▶ Azione richiesta A:
Riporti senza alcuna modifica la parte del testo su Gaia da Camino che si apre con le parole contenenti "L’ultimo documento a" e si chiude con "alla figlia Chiara.".
▶ Azione richiesta B:
Secondo il testo su Gaia da Camino, per quale somma Gaia acquistò i mulini situati sul fiume Sile?
╭─ Brano da leggere
Chi era Gaia da Camino?

Gaia da Camino era una poetessa, figlia di Gherardo da Camino. I da Camino erano una famiglia discendente dei Longobardi che si insediò nel Trecento nella Marca Trevigiana. Molto probabilmente la madre di Gaia era Chiara dalla Torre, moglie di Gheraldo sposata in seconde nozze. Questa è solo un’ipotesi perché pochi sono i documenti a supporto di tale tesi.

Gaia visse durante il massimo splendore della casata da Camino e molto probabilmente, stancata della vita a corte e Treviso decise di recarsi nel piccolo Borgo di Portobuffolè durante la giovinezza.

Si sposò fra la fine degli anni Ottanta ed i primi anni Novanta del Duecento con suo cugino Tolberto dei Caminesi; cospicua fu la dote che il padre concesse per il suo matrimonio.

L’11 luglio 1301 acquistò dai fratelli Patriarca, Albertone e Areta, per 500 lire alcuni mulini situati sul fiume Sile presso la porta di San Martino.

Nel 1302 fu nominata erede universale da una certa Frixa, nobildonna di origine forse trevigiana.

Il 28 luglio 1309 il doge Pietro Gradenigo inviò a Gaia da Camino e a suo marito Tolberto una lettera per ringraziarli della sollecitudine e dell’energica fermezza da essi dimostrata nel proteggere le terre e le case del vescovato di Cittanuova, territorio di dominio veneziano, dalle incursioni e dai saccheggi di alcune bande di malfattori e di briganti.

L’ultimo documento a noi noto relativo a Gaia da Camino è il testamento da lei dettato il 14 agosto 1311 alla presenza del notaio Romano di Santo Stefano nel castello di Portobuffolé, dove lei giaceva gravemente inferma, assistita dal marito e da un “Petro physico de Prata“, un medico originario di Prata di Pordenone. Gaia da Camino morì pochi giorni dopo la stesura del testamento e venne sepolta nella chiesa di San Nicolò a Treviso insieme alla figlia Chiara.

Dante Alighieri nel Purgatorio (Canto XVI versi 139-141) scrisse queste parole in merito a Gaia Da Camino:

“Per altro sopranome io nol conosco,/s’io nol togliessi da sua figlia Gaia./Dio sia con voi, ché più non vegno vosco.”
╰─
╭─ Voci estratte
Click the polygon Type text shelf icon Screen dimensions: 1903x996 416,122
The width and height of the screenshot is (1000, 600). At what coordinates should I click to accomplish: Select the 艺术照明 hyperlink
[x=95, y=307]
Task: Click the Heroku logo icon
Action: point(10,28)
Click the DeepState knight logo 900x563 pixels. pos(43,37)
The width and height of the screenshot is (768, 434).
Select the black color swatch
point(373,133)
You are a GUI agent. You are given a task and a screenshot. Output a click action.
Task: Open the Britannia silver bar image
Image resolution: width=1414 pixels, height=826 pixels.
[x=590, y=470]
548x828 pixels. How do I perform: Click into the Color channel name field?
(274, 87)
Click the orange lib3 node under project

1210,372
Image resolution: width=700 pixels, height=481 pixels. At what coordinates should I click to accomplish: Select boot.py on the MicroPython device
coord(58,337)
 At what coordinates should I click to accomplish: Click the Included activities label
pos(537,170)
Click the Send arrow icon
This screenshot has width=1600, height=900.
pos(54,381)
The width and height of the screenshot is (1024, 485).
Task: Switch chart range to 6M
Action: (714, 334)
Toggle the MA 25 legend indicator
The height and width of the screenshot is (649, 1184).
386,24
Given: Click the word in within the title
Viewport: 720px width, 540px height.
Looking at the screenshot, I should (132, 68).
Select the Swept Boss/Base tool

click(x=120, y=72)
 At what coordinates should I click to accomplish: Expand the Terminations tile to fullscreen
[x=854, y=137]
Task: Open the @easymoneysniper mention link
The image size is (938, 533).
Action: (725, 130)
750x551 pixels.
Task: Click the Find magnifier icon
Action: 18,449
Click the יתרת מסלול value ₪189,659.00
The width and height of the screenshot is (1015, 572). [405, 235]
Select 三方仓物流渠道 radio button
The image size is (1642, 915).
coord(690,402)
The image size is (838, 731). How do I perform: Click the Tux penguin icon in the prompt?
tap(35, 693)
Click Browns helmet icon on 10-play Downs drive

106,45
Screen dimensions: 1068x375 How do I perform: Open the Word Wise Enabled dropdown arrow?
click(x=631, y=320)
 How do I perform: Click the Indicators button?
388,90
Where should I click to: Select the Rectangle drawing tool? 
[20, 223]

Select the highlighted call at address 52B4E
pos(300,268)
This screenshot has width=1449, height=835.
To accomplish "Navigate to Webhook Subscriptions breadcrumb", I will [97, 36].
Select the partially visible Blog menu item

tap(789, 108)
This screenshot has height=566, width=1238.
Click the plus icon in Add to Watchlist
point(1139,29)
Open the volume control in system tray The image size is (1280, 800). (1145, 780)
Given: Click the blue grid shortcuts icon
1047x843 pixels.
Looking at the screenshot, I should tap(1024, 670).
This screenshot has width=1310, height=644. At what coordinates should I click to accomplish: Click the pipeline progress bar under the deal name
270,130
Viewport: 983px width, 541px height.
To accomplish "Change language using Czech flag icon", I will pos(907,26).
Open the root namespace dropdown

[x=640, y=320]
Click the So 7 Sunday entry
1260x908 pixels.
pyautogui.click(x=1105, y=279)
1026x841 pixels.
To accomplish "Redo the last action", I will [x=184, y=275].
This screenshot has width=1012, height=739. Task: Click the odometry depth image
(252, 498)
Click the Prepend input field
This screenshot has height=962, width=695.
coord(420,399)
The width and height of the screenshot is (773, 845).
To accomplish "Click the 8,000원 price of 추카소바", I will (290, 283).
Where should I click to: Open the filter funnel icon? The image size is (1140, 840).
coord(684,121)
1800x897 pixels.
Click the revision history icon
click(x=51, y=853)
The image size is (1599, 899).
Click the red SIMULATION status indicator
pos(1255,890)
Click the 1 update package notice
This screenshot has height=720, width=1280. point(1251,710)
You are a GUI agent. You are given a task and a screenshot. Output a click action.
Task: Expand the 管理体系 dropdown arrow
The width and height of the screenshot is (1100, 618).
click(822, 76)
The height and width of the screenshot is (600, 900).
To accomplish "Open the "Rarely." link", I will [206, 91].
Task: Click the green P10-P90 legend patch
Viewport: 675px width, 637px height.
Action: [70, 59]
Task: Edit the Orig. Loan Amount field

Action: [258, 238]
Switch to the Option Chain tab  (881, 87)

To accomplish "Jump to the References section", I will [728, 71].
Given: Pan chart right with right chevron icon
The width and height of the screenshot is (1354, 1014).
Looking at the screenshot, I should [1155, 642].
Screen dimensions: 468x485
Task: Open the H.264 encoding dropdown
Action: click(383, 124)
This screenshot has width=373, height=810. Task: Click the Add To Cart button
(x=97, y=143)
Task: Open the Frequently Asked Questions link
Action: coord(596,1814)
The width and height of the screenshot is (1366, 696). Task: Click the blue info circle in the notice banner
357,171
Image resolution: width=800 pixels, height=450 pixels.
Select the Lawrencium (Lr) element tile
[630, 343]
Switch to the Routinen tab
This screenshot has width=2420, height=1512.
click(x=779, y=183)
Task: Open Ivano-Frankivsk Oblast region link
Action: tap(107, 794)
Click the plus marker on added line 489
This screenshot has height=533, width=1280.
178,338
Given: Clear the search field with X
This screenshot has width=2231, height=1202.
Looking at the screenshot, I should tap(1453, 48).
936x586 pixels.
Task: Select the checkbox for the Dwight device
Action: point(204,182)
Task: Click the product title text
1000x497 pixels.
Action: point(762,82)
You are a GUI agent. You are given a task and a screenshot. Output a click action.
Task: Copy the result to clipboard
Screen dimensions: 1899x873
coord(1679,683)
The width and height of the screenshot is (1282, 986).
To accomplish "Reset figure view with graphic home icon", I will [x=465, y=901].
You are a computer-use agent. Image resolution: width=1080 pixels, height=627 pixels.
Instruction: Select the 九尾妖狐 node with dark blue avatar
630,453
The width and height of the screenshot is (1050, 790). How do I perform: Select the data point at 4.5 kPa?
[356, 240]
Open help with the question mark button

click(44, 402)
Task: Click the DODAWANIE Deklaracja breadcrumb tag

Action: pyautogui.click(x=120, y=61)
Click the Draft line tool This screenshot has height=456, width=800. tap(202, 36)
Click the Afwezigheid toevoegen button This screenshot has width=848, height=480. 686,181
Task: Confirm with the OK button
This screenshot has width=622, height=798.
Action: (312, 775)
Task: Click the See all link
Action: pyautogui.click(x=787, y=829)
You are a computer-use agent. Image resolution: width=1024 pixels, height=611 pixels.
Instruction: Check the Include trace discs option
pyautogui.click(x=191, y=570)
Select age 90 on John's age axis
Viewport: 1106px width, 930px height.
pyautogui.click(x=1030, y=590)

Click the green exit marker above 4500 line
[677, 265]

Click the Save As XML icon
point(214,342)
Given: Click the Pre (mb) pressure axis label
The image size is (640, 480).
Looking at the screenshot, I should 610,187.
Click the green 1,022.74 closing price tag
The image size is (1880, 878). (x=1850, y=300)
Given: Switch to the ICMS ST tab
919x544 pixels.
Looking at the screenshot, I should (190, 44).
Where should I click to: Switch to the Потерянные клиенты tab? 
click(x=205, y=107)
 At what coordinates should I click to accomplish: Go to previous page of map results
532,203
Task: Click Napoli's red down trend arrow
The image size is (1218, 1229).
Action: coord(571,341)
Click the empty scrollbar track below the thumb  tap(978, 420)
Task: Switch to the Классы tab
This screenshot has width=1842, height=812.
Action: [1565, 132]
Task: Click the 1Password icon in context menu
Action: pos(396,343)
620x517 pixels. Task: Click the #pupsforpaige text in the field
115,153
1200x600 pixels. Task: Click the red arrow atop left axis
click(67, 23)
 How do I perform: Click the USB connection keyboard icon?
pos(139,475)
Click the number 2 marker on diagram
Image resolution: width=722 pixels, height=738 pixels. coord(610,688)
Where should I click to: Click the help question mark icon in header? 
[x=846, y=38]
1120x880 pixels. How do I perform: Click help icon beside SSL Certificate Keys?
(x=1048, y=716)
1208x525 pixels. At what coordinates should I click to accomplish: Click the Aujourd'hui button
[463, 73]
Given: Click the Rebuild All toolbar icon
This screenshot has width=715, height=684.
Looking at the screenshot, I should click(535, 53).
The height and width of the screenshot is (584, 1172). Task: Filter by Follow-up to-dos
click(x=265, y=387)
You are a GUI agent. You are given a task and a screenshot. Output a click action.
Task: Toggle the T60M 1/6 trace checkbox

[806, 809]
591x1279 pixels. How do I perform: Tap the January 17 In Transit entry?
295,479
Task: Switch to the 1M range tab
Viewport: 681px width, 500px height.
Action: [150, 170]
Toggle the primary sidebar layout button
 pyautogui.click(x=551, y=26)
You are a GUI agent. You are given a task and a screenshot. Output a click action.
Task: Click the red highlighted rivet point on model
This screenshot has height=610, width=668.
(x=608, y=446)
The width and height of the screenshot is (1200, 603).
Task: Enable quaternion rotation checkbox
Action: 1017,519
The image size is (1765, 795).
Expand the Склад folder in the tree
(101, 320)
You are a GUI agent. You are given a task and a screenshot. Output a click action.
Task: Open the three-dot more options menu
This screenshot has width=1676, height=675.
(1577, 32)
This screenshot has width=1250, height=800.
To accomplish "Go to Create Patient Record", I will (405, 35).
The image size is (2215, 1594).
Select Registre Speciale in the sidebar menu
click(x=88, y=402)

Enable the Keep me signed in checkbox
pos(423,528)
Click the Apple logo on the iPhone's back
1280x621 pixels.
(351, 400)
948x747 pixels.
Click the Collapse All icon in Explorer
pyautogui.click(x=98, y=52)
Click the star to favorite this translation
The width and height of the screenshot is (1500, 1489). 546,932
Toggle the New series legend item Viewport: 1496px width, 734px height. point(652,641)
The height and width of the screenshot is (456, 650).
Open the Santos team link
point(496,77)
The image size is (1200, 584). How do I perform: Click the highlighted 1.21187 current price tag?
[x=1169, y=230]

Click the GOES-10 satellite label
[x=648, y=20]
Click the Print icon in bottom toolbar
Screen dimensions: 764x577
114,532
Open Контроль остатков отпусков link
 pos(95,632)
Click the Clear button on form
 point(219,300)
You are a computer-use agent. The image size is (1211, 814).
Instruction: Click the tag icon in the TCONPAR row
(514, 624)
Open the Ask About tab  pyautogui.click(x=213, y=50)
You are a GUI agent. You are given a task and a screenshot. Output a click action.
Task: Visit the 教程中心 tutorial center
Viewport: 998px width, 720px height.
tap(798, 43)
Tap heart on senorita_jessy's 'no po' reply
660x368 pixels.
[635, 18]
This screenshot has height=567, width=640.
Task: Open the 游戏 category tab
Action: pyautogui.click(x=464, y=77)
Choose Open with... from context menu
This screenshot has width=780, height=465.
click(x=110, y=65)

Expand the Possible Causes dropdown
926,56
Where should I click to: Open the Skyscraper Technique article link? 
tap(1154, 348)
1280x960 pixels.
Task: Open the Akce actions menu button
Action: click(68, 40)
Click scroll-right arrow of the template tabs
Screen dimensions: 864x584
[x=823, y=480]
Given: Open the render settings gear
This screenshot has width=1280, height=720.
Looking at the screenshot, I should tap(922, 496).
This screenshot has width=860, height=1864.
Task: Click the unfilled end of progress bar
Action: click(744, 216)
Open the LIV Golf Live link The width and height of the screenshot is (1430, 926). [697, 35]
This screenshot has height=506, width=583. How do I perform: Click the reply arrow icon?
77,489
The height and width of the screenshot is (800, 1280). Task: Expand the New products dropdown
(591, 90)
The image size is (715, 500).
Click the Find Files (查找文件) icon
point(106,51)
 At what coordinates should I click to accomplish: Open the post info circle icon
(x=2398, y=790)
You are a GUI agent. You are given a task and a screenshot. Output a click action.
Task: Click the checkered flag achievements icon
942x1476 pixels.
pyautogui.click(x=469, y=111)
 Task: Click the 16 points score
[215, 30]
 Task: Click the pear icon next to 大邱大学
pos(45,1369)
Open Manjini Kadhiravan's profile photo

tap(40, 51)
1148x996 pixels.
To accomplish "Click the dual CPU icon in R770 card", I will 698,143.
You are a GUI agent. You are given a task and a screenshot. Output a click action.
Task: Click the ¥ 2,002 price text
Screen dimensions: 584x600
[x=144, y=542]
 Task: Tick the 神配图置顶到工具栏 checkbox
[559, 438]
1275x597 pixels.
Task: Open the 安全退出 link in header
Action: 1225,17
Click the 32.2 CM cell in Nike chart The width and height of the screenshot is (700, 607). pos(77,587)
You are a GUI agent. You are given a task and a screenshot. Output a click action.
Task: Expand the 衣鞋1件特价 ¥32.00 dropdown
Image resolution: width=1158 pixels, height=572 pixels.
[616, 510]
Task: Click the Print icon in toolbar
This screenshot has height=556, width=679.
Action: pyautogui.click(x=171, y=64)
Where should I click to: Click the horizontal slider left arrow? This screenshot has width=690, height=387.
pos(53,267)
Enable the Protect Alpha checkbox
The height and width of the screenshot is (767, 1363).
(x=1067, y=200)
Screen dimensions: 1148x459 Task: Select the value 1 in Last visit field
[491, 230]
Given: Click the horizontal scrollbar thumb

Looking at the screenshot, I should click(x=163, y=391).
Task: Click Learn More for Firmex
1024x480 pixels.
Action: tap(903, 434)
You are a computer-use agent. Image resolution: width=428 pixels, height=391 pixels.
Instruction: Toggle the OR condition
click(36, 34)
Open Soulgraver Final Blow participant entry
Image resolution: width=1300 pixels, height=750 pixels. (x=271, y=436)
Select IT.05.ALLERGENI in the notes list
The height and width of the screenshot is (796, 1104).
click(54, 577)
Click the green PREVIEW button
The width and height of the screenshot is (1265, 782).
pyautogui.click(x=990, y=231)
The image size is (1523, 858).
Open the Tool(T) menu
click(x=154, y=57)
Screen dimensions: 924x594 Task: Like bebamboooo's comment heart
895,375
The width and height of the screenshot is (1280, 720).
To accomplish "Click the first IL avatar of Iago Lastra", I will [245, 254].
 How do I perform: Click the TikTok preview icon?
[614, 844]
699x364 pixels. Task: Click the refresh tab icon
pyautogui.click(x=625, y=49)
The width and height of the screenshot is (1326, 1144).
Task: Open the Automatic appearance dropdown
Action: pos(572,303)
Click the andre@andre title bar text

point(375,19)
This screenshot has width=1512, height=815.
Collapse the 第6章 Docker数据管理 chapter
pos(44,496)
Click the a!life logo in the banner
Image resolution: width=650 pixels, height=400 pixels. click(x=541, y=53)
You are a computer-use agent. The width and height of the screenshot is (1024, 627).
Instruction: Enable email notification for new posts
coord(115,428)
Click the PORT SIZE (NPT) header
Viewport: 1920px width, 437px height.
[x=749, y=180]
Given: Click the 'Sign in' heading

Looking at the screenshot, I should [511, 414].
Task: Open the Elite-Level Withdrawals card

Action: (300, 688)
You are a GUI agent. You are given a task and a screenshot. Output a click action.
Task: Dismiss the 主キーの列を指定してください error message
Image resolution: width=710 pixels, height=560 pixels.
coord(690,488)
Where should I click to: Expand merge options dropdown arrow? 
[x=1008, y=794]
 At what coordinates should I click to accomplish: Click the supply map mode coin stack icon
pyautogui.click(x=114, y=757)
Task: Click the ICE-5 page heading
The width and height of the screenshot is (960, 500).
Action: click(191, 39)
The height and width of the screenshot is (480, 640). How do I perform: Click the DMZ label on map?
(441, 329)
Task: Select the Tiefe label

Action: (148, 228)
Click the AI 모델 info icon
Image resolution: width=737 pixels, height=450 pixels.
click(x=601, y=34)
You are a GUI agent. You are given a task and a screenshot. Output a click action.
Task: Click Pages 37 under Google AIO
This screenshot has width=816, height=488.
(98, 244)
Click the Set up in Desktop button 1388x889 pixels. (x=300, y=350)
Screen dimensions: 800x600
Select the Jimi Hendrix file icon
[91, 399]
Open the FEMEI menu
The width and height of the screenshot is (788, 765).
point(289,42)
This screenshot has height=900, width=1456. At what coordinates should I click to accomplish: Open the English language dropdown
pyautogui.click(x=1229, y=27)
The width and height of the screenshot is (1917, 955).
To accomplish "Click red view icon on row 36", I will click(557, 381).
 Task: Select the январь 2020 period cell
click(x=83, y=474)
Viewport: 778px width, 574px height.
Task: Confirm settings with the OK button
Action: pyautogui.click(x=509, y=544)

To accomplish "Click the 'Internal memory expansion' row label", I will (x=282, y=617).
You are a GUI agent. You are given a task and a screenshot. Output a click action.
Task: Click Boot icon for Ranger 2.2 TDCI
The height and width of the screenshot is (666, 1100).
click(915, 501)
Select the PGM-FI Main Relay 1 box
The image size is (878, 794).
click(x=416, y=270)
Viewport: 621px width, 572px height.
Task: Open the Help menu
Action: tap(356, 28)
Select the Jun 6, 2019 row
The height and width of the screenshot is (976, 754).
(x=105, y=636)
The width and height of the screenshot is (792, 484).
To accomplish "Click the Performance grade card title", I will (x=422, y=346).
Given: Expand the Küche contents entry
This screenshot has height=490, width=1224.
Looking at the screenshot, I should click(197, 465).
╰─
▶ Esito del compito A:
L’ultimo documento a noi noto relativo a Gaia da Camino è il testamento da lei dettato il 14 agosto 1311 alla presenza del notaio Romano di Santo Stefano nel castello di Portobuffolé, dove lei giaceva gravemente inferma, assistita dal marito e da un “Petro physico de Prata“, un medico originario di Prata di Pordenone. Gaia da Camino morì pochi giorni dopo la stesura del testamento e venne sepolta nella chiesa di San Nicolò a Treviso insieme alla figlia Chiara.

▶ Esito del compito B:
Per 500 lire.